Ho Chi Minh City, formerly Saigon and commonly abbreviated as HCMC, is located at the sea but no (clean) beaches are nearby. The beaches of Mui Ne are 4-5 hours away, but are unfortunately getting swamped with Russians who appreciate the cheap direct flights from Moscow and the lack of visa for former communist states (and the cheap drinks).

Even though the constant stream of motorcycles never stops, the city is surprisingly walkable and features several parks where locals play badminton and are kicking shuttlecock, a modified badminton shuttle kicked with the foot. The sport is called đá cầu (in China Jianzi) and is the national sport in Vietnam. Best places to play are Tao Dan Park and around Notre Dame Cathedral.

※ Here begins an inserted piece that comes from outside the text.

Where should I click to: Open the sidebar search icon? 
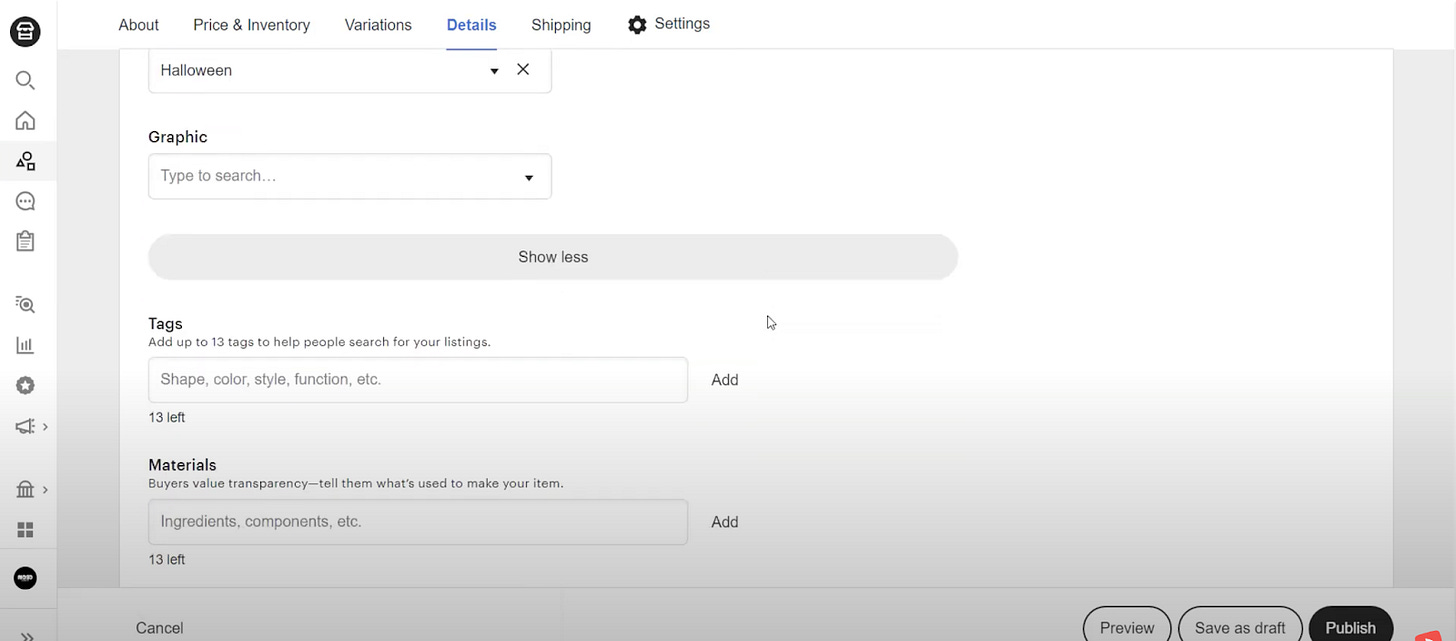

HCMC, is divided in districts, each subdivided in wards. It heavily reminds of Peter Jackson’s movie District 9. District 1 features most sightseeing spots and several high-end hotels and shops. However, the rest of Vietnam is still a poor country with a GDP per capita of less than 2,000 USD. People speak (very) limited English and, although generally safe, pick pocketing and bag snatching often occurs. Better not flash your latest gadget here.

No building stands out more as the Bitexco Financial Tower, 68 floors high. I managed to take the elevator until floor 44, only to realize there was no way back. Apparently there is little demand for the excessively priced office space and consequently most of the floors are empty. Hence, the building owner had not bothered finishing the elevator system and I had to take the fire exit stairs down. Anyhow, floor 44 offers spectacular views over HCMC.

Another must see is the War Remnants Museum where the almost 20-year long Vietnam War or Second Indochina War is carefully documented. The First Indochina War was fought between the Vietnamese and the French colonists, but the Second Indochina War was a true David-versus-Goliath war against the US. The war was fought in Vietnam, Laos, and Cambodia, between 1955 to 1975. The US fought Vietnam’s Viet Cong during a long guerrilla war leading to millions of deaths and leaving numerous mine fields still killing people today. One can relive the war by visiting the Cu Chi Tunnels, a network of 250 km of tunnels and chamber, only 40 km from HCMC.

After WWII, the US feared a communist expansion in Southeast Asia directed by the Soviet Union. The so-called domino theory stipulated that if Vietnam would fall to communism, its surrounding countries such as Laos and Cambodia would fall as well. Hence the US invaded Vietnam. What followed was a long and deadly conflict which left Vietnam in ruins, even many decades after the war. With the help of Dow Chemical Company and Monsanto, the US used defoliants and herbicides in Vietnam to destroy vegetation and crops, depriving the Viet Cong of food and cover. The used chemical became infamous as Agent Orange and its dioxin still causes severe health problems today. The US eventually retreated its troops in 1975, a humiliating end to their Vietnam War. In the same year, the Khmer Rouge captured Phnom Penh, the capital of Cambodia of which about 25% of its 8 million population was killed during a genocide under the auspices of Pol Pot, dubbed the Hitler of Cambodia. The Vietnamese would eventually defeat the Khmer Rouge in the Cambodian–Vietnamese War.

Communism is still well alive in Vietnam, but capitalism is quietly sneaking in. Vietnamese love their local coffee, but the first Starbucks was opened in February 2013. The first McDonald’s opened in February 2014 and hundreds of people lined up to get their first Big Mac and french fries. Yet another US invasion?